**Your goal**. Check each line of the listing for the string "Previous", then state how many lines have it. Only the number is wanted.

::::

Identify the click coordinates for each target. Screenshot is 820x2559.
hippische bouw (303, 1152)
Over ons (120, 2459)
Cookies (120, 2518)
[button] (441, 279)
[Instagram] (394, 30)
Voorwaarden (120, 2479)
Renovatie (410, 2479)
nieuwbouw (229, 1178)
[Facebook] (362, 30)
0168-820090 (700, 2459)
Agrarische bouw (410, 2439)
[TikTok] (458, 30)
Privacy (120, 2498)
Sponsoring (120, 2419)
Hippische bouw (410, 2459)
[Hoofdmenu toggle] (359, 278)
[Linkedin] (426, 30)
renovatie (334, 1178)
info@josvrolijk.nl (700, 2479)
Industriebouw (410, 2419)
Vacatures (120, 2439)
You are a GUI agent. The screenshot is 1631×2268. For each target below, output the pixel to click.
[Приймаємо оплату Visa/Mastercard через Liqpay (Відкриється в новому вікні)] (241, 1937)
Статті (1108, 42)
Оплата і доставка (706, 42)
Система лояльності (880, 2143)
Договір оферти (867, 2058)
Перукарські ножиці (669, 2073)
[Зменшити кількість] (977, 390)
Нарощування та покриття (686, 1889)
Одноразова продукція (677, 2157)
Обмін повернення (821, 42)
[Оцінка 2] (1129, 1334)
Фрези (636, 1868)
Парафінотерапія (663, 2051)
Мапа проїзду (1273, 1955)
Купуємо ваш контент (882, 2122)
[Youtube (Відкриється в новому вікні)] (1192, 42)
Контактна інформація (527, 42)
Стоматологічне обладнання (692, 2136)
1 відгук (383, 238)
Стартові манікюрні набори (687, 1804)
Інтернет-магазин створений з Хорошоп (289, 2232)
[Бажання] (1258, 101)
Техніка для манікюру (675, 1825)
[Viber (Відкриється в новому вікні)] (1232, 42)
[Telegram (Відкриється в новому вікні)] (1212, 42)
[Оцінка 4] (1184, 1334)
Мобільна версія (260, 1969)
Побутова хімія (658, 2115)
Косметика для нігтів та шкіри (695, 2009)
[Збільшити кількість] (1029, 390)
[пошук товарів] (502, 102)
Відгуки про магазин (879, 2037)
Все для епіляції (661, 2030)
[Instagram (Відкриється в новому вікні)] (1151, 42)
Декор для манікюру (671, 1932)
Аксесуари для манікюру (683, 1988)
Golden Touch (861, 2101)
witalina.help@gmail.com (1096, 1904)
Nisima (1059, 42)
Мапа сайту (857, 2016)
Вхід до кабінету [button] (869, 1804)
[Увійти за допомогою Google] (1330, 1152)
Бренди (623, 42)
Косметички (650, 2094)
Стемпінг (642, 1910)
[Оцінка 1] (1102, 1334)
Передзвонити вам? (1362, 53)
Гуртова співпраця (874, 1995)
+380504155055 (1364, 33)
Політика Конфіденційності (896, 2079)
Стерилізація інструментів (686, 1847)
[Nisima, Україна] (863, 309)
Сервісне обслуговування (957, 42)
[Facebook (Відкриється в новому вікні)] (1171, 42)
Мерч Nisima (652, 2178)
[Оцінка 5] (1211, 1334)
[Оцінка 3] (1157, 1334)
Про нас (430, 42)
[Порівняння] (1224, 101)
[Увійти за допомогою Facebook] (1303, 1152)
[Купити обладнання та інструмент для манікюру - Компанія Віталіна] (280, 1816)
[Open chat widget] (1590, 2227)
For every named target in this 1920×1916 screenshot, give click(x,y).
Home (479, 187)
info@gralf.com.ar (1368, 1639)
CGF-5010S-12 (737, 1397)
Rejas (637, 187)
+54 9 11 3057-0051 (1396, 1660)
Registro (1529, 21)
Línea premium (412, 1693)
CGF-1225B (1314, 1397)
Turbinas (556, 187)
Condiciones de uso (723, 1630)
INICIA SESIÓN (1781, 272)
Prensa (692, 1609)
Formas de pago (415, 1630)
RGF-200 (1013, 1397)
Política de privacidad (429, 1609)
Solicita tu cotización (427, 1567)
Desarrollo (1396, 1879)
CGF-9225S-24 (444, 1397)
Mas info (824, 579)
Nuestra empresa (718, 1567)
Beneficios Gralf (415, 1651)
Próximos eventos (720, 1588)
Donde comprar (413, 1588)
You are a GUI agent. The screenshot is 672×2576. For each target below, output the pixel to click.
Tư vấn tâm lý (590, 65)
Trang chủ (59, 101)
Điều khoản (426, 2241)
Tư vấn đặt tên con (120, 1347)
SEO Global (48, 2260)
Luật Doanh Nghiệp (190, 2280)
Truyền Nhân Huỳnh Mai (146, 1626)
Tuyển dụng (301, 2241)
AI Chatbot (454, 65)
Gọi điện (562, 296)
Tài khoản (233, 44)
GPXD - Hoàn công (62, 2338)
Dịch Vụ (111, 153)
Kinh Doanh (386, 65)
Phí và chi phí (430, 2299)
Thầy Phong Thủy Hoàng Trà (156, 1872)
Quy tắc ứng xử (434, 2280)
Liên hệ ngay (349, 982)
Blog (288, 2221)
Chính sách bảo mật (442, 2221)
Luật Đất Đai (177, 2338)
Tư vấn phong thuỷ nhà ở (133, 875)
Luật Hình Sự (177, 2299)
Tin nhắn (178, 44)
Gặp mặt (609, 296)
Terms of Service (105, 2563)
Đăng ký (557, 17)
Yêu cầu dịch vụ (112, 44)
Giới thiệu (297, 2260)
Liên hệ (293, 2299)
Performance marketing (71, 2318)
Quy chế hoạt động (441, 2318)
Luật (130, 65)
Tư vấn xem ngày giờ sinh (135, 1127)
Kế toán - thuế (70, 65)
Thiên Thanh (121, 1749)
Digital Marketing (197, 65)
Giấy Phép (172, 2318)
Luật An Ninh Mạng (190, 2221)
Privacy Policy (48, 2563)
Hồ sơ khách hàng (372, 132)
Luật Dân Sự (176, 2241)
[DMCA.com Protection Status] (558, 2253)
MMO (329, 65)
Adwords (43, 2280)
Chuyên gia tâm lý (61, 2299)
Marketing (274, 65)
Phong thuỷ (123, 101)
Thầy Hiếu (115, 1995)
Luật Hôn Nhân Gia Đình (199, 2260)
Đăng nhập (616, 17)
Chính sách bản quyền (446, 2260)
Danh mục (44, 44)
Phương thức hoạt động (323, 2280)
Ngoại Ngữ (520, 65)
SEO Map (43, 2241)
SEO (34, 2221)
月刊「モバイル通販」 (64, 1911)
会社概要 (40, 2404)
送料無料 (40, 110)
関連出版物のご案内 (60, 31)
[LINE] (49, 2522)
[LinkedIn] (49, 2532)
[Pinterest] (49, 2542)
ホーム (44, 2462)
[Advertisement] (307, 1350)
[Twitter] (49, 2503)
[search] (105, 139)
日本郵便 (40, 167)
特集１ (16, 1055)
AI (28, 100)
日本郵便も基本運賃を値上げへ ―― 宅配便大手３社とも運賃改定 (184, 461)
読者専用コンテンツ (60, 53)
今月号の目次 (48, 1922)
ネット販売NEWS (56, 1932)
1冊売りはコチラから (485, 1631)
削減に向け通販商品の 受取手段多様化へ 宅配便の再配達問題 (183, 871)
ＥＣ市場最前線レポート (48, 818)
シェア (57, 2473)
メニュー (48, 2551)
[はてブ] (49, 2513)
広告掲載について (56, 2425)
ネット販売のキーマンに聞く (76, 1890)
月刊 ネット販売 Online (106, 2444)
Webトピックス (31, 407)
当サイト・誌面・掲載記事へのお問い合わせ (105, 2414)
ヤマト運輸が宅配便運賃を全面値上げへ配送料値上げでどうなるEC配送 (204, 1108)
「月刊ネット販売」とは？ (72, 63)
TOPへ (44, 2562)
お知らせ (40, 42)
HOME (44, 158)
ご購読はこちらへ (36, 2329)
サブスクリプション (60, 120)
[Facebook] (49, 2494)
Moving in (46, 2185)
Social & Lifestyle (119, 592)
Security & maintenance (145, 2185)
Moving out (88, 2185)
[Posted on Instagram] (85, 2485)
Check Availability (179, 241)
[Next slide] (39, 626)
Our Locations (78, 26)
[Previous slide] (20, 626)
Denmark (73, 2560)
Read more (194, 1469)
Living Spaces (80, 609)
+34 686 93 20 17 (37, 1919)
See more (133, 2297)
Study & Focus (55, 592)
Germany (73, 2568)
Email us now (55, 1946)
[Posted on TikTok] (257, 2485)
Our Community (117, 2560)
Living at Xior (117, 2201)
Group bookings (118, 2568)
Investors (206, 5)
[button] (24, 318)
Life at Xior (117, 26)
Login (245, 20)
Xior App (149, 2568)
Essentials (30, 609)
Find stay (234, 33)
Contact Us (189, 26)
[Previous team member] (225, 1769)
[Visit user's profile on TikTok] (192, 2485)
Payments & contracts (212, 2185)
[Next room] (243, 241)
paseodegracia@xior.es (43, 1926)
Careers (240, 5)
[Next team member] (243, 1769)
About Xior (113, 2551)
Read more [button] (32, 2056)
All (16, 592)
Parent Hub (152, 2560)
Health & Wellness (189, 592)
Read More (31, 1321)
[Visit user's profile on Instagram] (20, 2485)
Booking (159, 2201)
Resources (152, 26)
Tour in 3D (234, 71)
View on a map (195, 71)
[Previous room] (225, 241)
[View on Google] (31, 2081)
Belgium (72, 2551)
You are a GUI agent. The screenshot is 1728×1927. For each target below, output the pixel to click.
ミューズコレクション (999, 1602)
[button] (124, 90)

::::

**Exercise answer**. 3